As stated in one of my prior pieces:

“America is only 236 years old, the Independence of the country was gained in 1776. While in contrast America’s African slavery lasted from 1619, to at least the date used by most textbooks 1862… So in all American slavery was ‘several-hundred’-years-long, being that it started before the country’s independence and lasted well into its more modern existence. — “Paula Deen, Trayvon Martin, the Shadow of Racism…”

Finally slavery is starting to be addressed head on at the theater in movies such as 12 years a Slave and Django Unchained. These films are taking a fresh look at the institution that defined the foundation of America, and bringing the time period to major theatrical releases. Contrasting the two films, where 12 years attempted to be true to form, Django took liberties in creating visuals on slavery that were overtly fictional. While the films take different approaches in storytelling, any critic must start with recognition for the creators taking the period on in art, and creating interpretations that provoke thought. Yet as they have brought the pieces to the main stream, the next question is what are the filmmaker’s responsibilities in preserving historical integrity and producing factually accurate portrayals of slavery as an institution.

I recently visited the Warner Brothers studio lot in Hollywood, California and sat with Mark Wolper, the president of The Wolper Organization, the company that created the Roots saga. We discussed the benefits and dangers when creating content based on slavery, and his views on these current theatrical pieces. We also talked about where we need to take this Renaissance as we expand into current topics facing African Americans. To this day, the standard bearer for slavery on TV or film is the groundbreaking series Roots — the story of Alex Haley’s lineage.

As stated by Newsweek, Roots remains the third most-watched miniseries of all time. It is also still considered the definitive mainstream portrait of slavery in the U.S. Airing in 1977 to an America still adjusting to a post-civil rights reality, the show was both controversial and educational. Talking to Mark Wolper, he stated:

“Initially ABC was set to air Roots weekly. They then saw the final footage, and thought America would have a hard time swallowing the reality of slavery on broadcast TV. They, as a result, aired it in a single week to sort of let the show go. In the end they were dead wrong on what America’s reception would be to the concept of slavery, and the series Roots aired as filmed to great praise.”

The eight-part miniseries saw nearly 140 million viewers tune in, and is still one of the most watched shows in American History. Even in re-airing this past year, it set a new record on BET for cable viewing of the series. After Roots came a saga, with the subsequent Roots Next Generation and Queen. The three-part set — being both Emmy-nominated and highly-rated — appeared to state that America was ready to be honest about an institution that defined its own roots.

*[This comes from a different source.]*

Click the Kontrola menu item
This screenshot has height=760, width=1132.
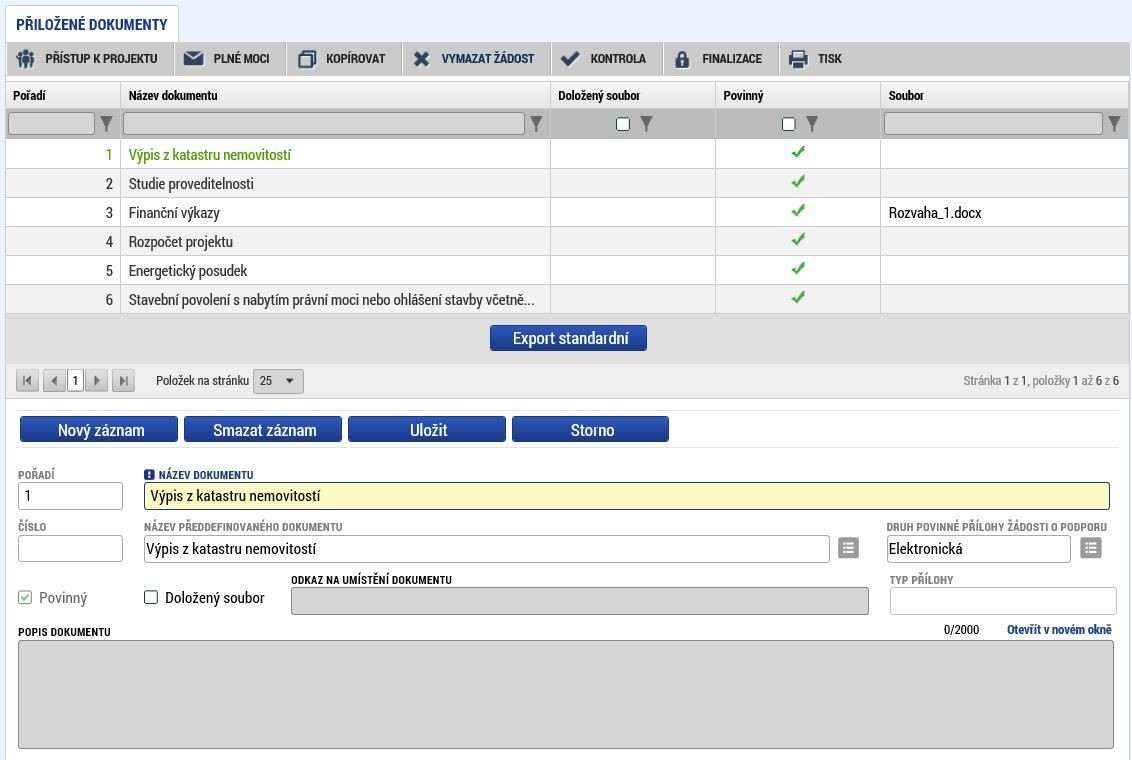pyautogui.click(x=604, y=59)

Yet, for many years while we saw spots of movies that eluded to slavery, none directly addressed it as the Roots saga did years ago. TV and film experts stated this was for many reasons. IndieWire’s site, Shadow and Act, did a powerful piece in 2011 on the reasons we had not seen the period on screen. It detailed the historical attempts, and the larger, looming obstacles in displaying slavery on film. The piece entitled “Can a Serious Movie Be Made About Slavery?” states:

“…the answer to my question would have to be a responding ‘NO!’ And the reason is simply that we, even in this day and age, still have way too much psychological and emotional pain and baggage still associated with it. The wounds are still too fresh, too raw. Or to put it bluntly, there’s simply no way you can get a black audience to watch a film in which black people are dehumanized, degraded and brutalized by white people on the big screen.

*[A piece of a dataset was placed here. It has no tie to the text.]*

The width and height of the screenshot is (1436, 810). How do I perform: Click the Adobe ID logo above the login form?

“And just as well there’s no way you can get white people to watch themselves dehumanizing, degrading and brutalizing black people on the big screen. It’s too painful, too disturbing, too many old hidden scars to be dealt with. Best that we ignore it and pretend it was all just a bad nightmare. But perhaps even worse, pretend that slavery really wasn’t all that bad as they say it was. And besides it gave full employment to black people so how could it have been as awful as they say? — “Can a Serious Movie be Made about Slavery?” — Shadow and Act

Quentin Tarantino with Django Unchained attempted a fictional approach at telling the story of a slave turned bounty hunter who saves his wife Broomhilda in an epic tale of revenge, violence and race. But, at what point does fiction lead us out of American slavery and purely into fantasy. As stated by Wolper, “While several shots looked like Roots and the homage is respected, at the same time the story told was monolithic and did not reflect American history of slavery appropriately.” I tend to agree.

As a filmmaker, when dealing with a topic as sensitive as slavery, the first responsibility is to be accurate. Not so much true, because much in the storytelling of a period piece is fictionalized, but at least accurate to the time period’s customs. These comments come in the context of statements Director Quentin Tarantino stated to Newsweek in the article “Quentin Tarantino on Django Unchained and the Problem with Roots.” “Hollywood didn’t want to deal with it because it was too ugly and too messy,” Tarantino recently told The Daily Beast:

“But how can you ignore such a huge part of American history when telling a story in that time period? It made no sense. When you look at Roots, nothing about it rings true in the storytelling, and none of the performances ring true for me either. I couldn’t get over how oversimplified they made everything about that time. It didn’t move me because it claimed to be something it wasn’t. — Quentin Tarantino.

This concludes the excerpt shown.